Text shown:
I thought some more about this question on my drive home from work (yes, I was blogging at work, but shhh, don’t tell anyone).
My thoughts about the origins of 9/11 are that Bushco at minimum got out of the way to let it happen. And it would be nice to have an open conversation about that.
But what I realized had resonated with me about K/O’s comment was that the grieving process was cut short. I know that for me, I was so sad after the event. Then, it seemed to me that within a few days, the country had moved on and was into revenge mode, ala Osama wanted dead of alive. I just couldn’t relate, I was still so sad. Then we were fighting in Afganistan and the next thing in Iraq. At that point, all us “lefties” had to go into protest mode.
I’ve never been able to figure out if my response was mostly unique to me – the overwhelming saddness that didn’t translate quite so quickly into anger and revenge. But its that conversation that I’d like to have as well; the opportunity to identify what we lost that day (and though the lives lost were huge, there is so much more to our loss than that) and to grieve with my country.

Exercise prompt:
Carry on the blog post about grieving after 9/11, starting right after its last sentence. You won't need the data that comes next.

Listed entries:
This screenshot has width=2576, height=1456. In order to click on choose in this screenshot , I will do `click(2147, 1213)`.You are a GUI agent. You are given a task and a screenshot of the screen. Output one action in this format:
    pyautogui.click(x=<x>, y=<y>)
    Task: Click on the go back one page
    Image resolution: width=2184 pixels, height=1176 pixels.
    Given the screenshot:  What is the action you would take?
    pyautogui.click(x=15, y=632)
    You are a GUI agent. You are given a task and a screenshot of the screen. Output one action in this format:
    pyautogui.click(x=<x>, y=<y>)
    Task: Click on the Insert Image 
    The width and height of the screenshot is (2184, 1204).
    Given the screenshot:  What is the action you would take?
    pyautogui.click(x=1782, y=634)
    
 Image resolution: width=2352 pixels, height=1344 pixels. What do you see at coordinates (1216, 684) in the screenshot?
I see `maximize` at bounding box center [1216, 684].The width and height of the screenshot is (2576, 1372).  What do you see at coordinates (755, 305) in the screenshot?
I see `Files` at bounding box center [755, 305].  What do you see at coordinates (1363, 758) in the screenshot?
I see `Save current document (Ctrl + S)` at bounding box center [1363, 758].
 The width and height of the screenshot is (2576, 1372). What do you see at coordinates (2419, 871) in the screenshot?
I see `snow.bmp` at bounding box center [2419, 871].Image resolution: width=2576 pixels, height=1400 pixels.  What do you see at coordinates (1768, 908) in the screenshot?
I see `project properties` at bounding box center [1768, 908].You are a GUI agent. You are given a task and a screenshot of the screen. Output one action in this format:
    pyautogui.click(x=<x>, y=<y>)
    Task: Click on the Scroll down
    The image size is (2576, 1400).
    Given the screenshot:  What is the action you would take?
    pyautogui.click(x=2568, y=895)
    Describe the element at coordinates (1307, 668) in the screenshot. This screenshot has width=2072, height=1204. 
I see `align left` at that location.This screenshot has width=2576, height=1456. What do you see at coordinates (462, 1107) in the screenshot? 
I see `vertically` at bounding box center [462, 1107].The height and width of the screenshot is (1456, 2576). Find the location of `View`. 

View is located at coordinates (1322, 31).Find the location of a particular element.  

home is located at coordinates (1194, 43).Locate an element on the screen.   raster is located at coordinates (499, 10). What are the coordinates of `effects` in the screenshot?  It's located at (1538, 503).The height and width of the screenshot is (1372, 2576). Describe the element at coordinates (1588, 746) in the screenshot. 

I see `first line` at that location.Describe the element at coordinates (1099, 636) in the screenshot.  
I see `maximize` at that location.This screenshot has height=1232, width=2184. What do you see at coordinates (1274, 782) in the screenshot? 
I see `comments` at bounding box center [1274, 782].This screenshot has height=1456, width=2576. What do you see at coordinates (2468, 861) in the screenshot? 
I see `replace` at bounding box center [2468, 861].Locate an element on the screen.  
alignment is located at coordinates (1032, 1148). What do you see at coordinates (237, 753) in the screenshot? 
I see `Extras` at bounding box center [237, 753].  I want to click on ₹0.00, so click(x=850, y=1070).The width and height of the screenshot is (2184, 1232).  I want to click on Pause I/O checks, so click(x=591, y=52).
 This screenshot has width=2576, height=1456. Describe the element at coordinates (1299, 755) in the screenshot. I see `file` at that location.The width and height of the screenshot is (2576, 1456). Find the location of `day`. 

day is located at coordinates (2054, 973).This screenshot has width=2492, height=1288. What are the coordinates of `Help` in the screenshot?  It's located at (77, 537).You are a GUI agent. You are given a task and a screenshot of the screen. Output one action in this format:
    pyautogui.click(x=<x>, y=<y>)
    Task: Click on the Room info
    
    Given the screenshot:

Result:
as i see it: the essence of tyranny is the suppression of spontaneous knowing.
REMEMBER: the ‘heart’ is not simply an organ of feeling (in the traditional view) but the root of genuine cognition. to put it in the language of St. Augustine:
“Our task in this life is to restore to health the eye of the heart, by which God might be seen.”
try to see past the religious construct, if it offends you. what i mean to say is that to control people you must blind their hearts. if our task is to restore to health the eye of the heart, the tyrannical State’s survival depends upon our failure. the tyrannical State depends upon its ability to substitute fake feeling for real feeling. for it to succeed, we must not be strong enough to reject the difference.
here’s another angle: following 9/11 there was tremendous sympathy around the world for America. within America and around the world, people responded to the trauma by reaching out across boudaries to identify with a shared sense of humanity and humane value. what a terrible basis upon which to found a global War of Terror!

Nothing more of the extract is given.